## Task requirements
Every entry in the following data should be output exactly.

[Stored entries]
══════════

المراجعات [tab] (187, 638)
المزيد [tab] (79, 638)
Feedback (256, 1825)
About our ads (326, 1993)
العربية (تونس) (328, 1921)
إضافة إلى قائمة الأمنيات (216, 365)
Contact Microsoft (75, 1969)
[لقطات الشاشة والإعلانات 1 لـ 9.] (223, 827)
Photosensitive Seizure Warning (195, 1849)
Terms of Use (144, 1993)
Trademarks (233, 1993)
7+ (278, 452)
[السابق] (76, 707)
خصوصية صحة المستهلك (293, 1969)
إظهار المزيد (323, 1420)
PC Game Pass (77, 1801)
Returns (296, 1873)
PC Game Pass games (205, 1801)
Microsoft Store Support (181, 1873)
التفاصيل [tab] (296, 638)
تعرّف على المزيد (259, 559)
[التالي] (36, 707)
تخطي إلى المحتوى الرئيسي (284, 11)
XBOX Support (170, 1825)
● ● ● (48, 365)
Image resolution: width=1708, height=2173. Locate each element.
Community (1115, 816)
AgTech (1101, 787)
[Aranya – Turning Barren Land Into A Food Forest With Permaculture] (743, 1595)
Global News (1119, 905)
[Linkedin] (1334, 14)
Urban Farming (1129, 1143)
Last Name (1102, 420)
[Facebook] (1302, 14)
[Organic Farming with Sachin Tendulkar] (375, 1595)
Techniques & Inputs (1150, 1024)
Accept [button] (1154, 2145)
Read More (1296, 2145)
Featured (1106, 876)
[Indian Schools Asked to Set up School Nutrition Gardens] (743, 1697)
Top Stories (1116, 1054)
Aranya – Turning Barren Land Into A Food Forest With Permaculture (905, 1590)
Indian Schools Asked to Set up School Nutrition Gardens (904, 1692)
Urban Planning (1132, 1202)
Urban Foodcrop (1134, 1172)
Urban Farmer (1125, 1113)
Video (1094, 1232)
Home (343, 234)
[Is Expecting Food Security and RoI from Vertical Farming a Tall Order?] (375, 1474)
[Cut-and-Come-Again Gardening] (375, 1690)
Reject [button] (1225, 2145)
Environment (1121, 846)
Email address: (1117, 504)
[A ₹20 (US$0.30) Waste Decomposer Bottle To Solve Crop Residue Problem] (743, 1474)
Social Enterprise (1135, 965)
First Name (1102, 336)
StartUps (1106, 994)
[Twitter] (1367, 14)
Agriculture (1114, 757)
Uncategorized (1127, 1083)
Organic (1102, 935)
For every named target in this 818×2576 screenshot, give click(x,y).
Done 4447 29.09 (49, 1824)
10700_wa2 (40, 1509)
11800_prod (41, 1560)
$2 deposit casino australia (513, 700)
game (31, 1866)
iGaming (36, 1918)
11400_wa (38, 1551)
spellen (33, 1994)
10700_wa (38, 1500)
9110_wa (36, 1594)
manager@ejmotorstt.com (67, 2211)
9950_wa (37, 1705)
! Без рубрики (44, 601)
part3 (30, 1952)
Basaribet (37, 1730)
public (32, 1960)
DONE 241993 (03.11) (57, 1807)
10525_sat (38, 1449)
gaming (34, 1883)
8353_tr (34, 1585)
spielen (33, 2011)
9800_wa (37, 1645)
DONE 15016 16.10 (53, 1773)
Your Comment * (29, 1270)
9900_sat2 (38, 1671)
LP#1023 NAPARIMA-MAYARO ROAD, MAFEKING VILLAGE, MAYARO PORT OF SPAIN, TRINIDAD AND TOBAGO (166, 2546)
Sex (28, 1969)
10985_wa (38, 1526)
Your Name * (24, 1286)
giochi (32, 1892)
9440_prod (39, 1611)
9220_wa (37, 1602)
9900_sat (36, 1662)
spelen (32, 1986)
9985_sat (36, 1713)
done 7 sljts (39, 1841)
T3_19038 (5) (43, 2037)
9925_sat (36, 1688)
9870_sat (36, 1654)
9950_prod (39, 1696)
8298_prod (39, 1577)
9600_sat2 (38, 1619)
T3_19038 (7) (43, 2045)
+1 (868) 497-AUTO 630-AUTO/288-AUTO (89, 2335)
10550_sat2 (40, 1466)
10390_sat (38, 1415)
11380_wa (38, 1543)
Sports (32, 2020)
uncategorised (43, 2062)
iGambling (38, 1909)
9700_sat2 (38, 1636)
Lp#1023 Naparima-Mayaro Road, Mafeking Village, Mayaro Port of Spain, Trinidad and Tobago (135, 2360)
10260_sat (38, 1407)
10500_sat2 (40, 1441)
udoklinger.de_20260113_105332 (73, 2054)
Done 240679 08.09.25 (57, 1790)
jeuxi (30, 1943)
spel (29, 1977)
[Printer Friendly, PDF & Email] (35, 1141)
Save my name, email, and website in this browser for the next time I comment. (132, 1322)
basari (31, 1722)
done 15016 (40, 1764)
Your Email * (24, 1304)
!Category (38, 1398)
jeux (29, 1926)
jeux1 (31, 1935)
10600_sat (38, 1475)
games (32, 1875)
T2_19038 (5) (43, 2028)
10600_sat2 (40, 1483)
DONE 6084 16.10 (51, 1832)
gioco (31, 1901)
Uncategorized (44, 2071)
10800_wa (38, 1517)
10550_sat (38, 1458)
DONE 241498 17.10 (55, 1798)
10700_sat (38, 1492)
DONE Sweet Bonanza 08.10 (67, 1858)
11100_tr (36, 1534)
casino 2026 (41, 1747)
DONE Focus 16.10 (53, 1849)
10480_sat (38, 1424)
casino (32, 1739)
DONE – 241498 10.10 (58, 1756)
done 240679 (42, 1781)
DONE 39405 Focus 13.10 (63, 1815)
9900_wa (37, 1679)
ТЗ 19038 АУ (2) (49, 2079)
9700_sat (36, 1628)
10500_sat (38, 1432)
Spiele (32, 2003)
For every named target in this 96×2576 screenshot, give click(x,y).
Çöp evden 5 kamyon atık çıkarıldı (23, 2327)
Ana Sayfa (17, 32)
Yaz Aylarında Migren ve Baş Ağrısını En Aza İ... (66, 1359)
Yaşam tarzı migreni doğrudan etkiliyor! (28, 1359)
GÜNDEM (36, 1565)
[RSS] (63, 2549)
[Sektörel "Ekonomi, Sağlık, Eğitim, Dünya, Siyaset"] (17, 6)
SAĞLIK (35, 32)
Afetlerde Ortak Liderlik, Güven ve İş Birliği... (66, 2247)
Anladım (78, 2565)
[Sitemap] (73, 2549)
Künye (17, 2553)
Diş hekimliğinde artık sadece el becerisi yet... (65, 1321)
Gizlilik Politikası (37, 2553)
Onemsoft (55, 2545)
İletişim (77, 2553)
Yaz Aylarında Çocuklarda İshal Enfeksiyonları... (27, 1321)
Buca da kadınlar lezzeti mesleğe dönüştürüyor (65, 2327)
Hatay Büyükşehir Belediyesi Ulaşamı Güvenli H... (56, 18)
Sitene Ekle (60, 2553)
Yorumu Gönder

══════════

## Written solution
المراجعات [tab] (187, 638)
المزيد [tab] (79, 638)
Feedback (256, 1825)
About our ads (326, 1993)
العربية (تونس) (328, 1921)
إضافة إلى قائمة الأمنيات (216, 365)
Contact Microsoft (75, 1969)
[لقطات الشاشة والإعلانات 1 لـ 9.] (223, 827)
Photosensitive Seizure Warning (195, 1849)
Terms of Use (144, 1993)
Trademarks (233, 1993)
7+ (278, 452)
[السابق] (76, 707)
خصوصية صحة المستهلك (293, 1969)
إظهار المزيد (323, 1420)
PC Game Pass (77, 1801)
Returns (296, 1873)
PC Game Pass games (205, 1801)
Microsoft Store Support (181, 1873)
التفاصيل [tab] (296, 638)
تعرّف على المزيد (259, 559)
[التالي] (36, 707)
تخطي إلى المحتوى الرئيسي (284, 11)
XBOX Support (170, 1825)
● ● ● (48, 365)
Image resolution: width=1708, height=2173. Locate each element.
Community (1115, 816)
AgTech (1101, 787)
[Aranya – Turning Barren Land Into A Food Forest With Permaculture] (743, 1595)
Global News (1119, 905)
[Linkedin] (1334, 14)
Urban Farming (1129, 1143)
Last Name (1102, 420)
[Facebook] (1302, 14)
[Organic Farming with Sachin Tendulkar] (375, 1595)
Techniques & Inputs (1150, 1024)
Accept [button] (1154, 2145)
Read More (1296, 2145)
Featured (1106, 876)
[Indian Schools Asked to Set up School Nutrition Gardens] (743, 1697)
Top Stories (1116, 1054)
Aranya – Turning Barren Land Into A Food Forest With Permaculture (905, 1590)
Indian Schools Asked to Set up School Nutrition Gardens (904, 1692)
Urban Planning (1132, 1202)
Urban Foodcrop (1134, 1172)
Urban Farmer (1125, 1113)
Video (1094, 1232)
Home (343, 234)
[Is Expecting Food Security and RoI from Vertical Farming a Tall Order?] (375, 1474)
[Cut-and-Come-Again Gardening] (375, 1690)
Reject [button] (1225, 2145)
Environment (1121, 846)
Email address: (1117, 504)
[A ₹20 (US$0.30) Waste Decomposer Bottle To Solve Crop Residue Problem] (743, 1474)
Social Enterprise (1135, 965)
First Name (1102, 336)
StartUps (1106, 994)
[Twitter] (1367, 14)
Agriculture (1114, 757)
Uncategorized (1127, 1083)
Organic (1102, 935)
For every named target in this 818×2576 screenshot, give click(x,y).
Done 4447 29.09 (49, 1824)
10700_wa2 (40, 1509)
11800_prod (41, 1560)
$2 deposit casino australia (513, 700)
game (31, 1866)
iGaming (36, 1918)
11400_wa (38, 1551)
spellen (33, 1994)
10700_wa (38, 1500)
9110_wa (36, 1594)
manager@ejmotorstt.com (67, 2211)
9950_wa (37, 1705)
! Без рубрики (44, 601)
part3 (30, 1952)
Basaribet (37, 1730)
public (32, 1960)
DONE 241993 (03.11) (57, 1807)
10525_sat (38, 1449)
gaming (34, 1883)
8353_tr (34, 1585)
spielen (33, 2011)
9800_wa (37, 1645)
DONE 15016 16.10 (53, 1773)
Your Comment * (29, 1270)
9900_sat2 (38, 1671)
LP#1023 NAPARIMA-MAYARO ROAD, MAFEKING VILLAGE, MAYARO PORT OF SPAIN, TRINIDAD AND TOBAGO (166, 2546)
Sex (28, 1969)
10985_wa (38, 1526)
Your Name * (24, 1286)
giochi (32, 1892)
9440_prod (39, 1611)
9220_wa (37, 1602)
9900_sat (36, 1662)
spelen (32, 1986)
9985_sat (36, 1713)
done 7 sljts (39, 1841)
T3_19038 (5) (43, 2037)
9925_sat (36, 1688)
9870_sat (36, 1654)
9950_prod (39, 1696)
8298_prod (39, 1577)
9600_sat2 (38, 1619)
T3_19038 (7) (43, 2045)
+1 (868) 497-AUTO 630-AUTO/288-AUTO (89, 2335)
10550_sat2 (40, 1466)
10390_sat (38, 1415)
11380_wa (38, 1543)
Sports (32, 2020)
uncategorised (43, 2062)
iGambling (38, 1909)
9700_sat2 (38, 1636)
Lp#1023 Naparima-Mayaro Road, Mafeking Village, Mayaro Port of Spain, Trinidad and Tobago (135, 2360)
10260_sat (38, 1407)
10500_sat2 (40, 1441)
udoklinger.de_20260113_105332 (73, 2054)
Done 240679 08.09.25 (57, 1790)
jeuxi (30, 1943)
spel (29, 1977)
[Printer Friendly, PDF & Email] (35, 1141)
Save my name, email, and website in this browser for the next time I comment. (132, 1322)
basari (31, 1722)
done 15016 (40, 1764)
Your Email * (24, 1304)
!Category (38, 1398)
jeux (29, 1926)
jeux1 (31, 1935)
10600_sat (38, 1475)
games (32, 1875)
T2_19038 (5) (43, 2028)
10600_sat2 (40, 1483)
DONE 6084 16.10 (51, 1832)
gioco (31, 1901)
Uncategorized (44, 2071)
10800_wa (38, 1517)
10550_sat (38, 1458)
DONE 241498 17.10 (55, 1798)
10700_sat (38, 1492)
DONE Sweet Bonanza 08.10 (67, 1858)
11100_tr (36, 1534)
casino 2026 (41, 1747)
DONE Focus 16.10 (53, 1849)
10480_sat (38, 1424)
casino (32, 1739)
DONE – 241498 10.10 (58, 1756)
done 240679 (42, 1781)
DONE 39405 Focus 13.10 (63, 1815)
9900_wa (37, 1679)
ТЗ 19038 АУ (2) (49, 2079)
9700_sat (36, 1628)
10500_sat (38, 1432)
Spiele (32, 2003)
For every named target in this 96×2576 screenshot, give click(x,y).
Çöp evden 5 kamyon atık çıkarıldı (23, 2327)
Ana Sayfa (17, 32)
Yaz Aylarında Migren ve Baş Ağrısını En Aza İ... (66, 1359)
Yaşam tarzı migreni doğrudan etkiliyor! (28, 1359)
GÜNDEM (36, 1565)
[RSS] (63, 2549)
[Sektörel "Ekonomi, Sağlık, Eğitim, Dünya, Siyaset"] (17, 6)
SAĞLIK (35, 32)
Afetlerde Ortak Liderlik, Güven ve İş Birliği... (66, 2247)
Anladım (78, 2565)
[Sitemap] (73, 2549)
Künye (17, 2553)
Diş hekimliğinde artık sadece el becerisi yet... (65, 1321)
Gizlilik Politikası (37, 2553)
Onemsoft (55, 2545)
İletişim (77, 2553)
Yaz Aylarında Çocuklarda İshal Enfeksiyonları... (27, 1321)
Buca da kadınlar lezzeti mesleğe dönüştürüyor (65, 2327)
Hatay Büyükşehir Belediyesi Ulaşamı Güvenli H... (56, 18)
Sitene Ekle (60, 2553)
Yorumu Gönder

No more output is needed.